Stimulus To Fatigue Ratio
Decoding "Stimulate, Not Annihilate"
Hello, it’s me again, the Grinch Who Stole Your Favorite Exercise. Today, we’re going to further break down a key concept laid out in the post “What Makes a "Good" Exercise?”—Stimulus To Fatigue Ratio.
If you’re new to lifting, go to the gym right now, and read this post once you’ve built a decent base. If you’ve been doing this for a while, let’s expand your knowledge base so we can continue to make intelligent choices in the gym that will increase your lifting longevity and thus progress.
I wanted to skip this and write in detail about exercise selection, but this and another post will lead us to that article in the next few posts, these need to be understood before we can begin to truly evaluate exercise selection.
Not all exercises are created equally and we have to account for the total stress the body goes under, per session, per week, per training block, to ensure we are at a happy medium for stress and fatigue on the body.
Why does this matter?
Fatigue Management = Recovery Management
If we are consistently doing highly fatiguing exercises without factoring in how this is affecting our recovery, we can very easily accumulate fatigue to the point we need to take deloads more often to allow our body to reset back to baseline—this will slow down our growth.
Instead, we can intelligently and methodically design our workouts in a way we can get the most out of our stimulus in the gym and our recovery outside the gym without overwhelming our bodies.
The stimulus-to-fatigue ratio is less a quantitative equation and more common sense with a hint of exercise science.
Essentially, it is evaluating how much stimulus an exercise provides along with how much fatigue it causes.
In most cases, we want to see as much stimulus with as little fatigue as possible, this will provide sufficient stimulus for muscle growth while allowing for maximum recovery due to the fact we don’t have much to recover from.
All lifts will cause fatigue and fatigue is relative even with “easier” exercises to a degree, but take compound lifts that work multiple muscles vs something that isolates the target muscle better.
The more load & other muscles involved will cause more fatigue across the entire body, whereas something more isolated is going to limit systemic fatigue and provide greater stimulus per isolation to the target muscle.
Where we especially have to consider this is when factoring volume and how much we are actually working a muscle on a specific lift. If we do some heavy compound lift but only isolate the muscle, say 50% vs. an exercise we can lift lighter loads but target the muscle at say 90% then the latter exercise has a much better stimulus-to-fatigue ratio.

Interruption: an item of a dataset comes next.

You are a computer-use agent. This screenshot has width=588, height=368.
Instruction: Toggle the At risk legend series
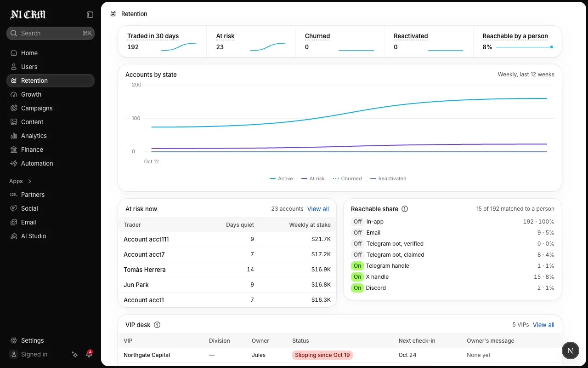[313, 178]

For example, we could compare back squats to something very mild like Bulgarian split squats. The back squats require much more different muscles & much greater overall load to sufficiently work the muscle (I need 405lbs to get 10 hard reps near failure on back squat vs only 50lbs or so for 10 hard reps near failure on Bulgarian split squats).
That load from back squats is on our back and the nature of the movement is going to recruit muscles around the entire body, hence fatigue to the entire system, and while yes, the Bulgarian split squats cause systemic fatigue to a degree, it is nowhere near the systemic fatigue from a back squat.
Now, this might sound like a benefit, not a flaw, but the fact back squats use more muscles, some would think this means more overall body growth, however, they would be mislead as that is not exactly how hypertrophy works, we need more specific demands and stimulus to grow a muscle.
Hence, in this example, the Bulgarian split squats have a much better stimulus-to-fatigue ratio.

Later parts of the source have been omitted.